Autoassociative memory, also known as auto-association memory or an autoassociation network, is any type of memory that is able to retrieve a piece of data from only a tiny sample of itself. They are very effective in de-noising or removing interference from the input and can be used to determine whether the given input is “known” or “unknown”.

In artificial neural networks, examples include variational autoencoder, denoising autoencoder, Hopfield network.

In reference to computer memory, the idea of associative memory is also referred to as Content-addressable memory (CAM).

The net is said to recognize a “known” vector if the net produces a pattern of activation on the output units which is the same as one of the vectors stored in it.

==Background==
Standard memories (data storage) are organized by being indexed by positional memory addresses which are also used for data retrieval.

Autoassociative memories are organized in such a way that data is stored in a graph like system with connection weights based on the number of inherent associative connections between two memories which makes it possible to query it using a memory already contained in the associative memory as query-key and retrieve that memory and closely connected memories at the same time. Hopfield networks have been shown to act as autoassociative memory since they are capable of remembering data by observing a portion of that data.

=== Iterative Autoassociative Net ===
In some cases, an auto-associative net does not reproduce a stored pattern the first time around, but if the result of the first showing is input to the net again, the stored pattern is reproduced. They are three further kinds: Recurrent linear auto-associator, Brain-State-in-a-Box net, and Discrete Hopfield net.

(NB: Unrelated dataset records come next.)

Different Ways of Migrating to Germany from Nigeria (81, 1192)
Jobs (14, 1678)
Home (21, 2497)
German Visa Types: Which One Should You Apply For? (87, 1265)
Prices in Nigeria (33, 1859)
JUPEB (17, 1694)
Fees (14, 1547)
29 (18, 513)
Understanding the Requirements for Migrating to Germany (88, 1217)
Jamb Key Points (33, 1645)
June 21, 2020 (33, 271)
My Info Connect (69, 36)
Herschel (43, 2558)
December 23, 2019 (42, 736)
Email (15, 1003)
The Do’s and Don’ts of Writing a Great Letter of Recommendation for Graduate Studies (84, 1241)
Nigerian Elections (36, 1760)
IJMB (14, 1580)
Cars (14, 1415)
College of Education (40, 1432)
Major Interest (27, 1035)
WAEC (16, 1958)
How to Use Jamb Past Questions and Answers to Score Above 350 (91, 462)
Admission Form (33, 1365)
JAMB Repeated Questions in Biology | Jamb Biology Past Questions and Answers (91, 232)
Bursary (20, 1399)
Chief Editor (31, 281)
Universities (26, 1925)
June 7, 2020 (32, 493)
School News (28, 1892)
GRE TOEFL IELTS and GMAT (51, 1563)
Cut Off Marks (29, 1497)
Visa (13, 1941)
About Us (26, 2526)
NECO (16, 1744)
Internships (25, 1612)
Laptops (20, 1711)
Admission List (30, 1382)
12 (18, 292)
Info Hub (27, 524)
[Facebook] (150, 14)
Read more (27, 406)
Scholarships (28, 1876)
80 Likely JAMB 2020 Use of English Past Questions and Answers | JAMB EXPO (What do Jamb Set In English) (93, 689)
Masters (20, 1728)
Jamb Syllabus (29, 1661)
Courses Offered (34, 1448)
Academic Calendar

The Hopfield Network is the most well known example of an autoassociative memory.

=== Hopfield Network ===

Hopfield networks serve as content-addressable ("associative") memory systems with binary threshold nodes, and they have been shown to act as autoassociative since they are capable of remembering data by observing a portion of that data.

===Heteroassociative memory===
Heteroassociative memories, on the other hand, can recall an associated piece of datum from one category upon presentation of data from another category. For example: It is possible that the associative recall is a transformation from the pattern “banana” to the different pattern “monkey.”

====Bidirectional associative memory (BAM)====

Bidirectional associative memories (BAM) are artificial neural networks that have long been used for performing heteroassociative recall.

==Example==

For example, the sentence fragments presented below are sufficient for most English-speaking adult humans to recall the missing information.

1. "To be or not to be, that is _____."
2. "I came, I saw, _____."

Many readers will realize the missing information is in fact:

1. "To be or not to be, that is the question."
2. "I came, I saw, I conquered."

This demonstrates the capability of autoassociative networks to recall the whole by using some of its parts.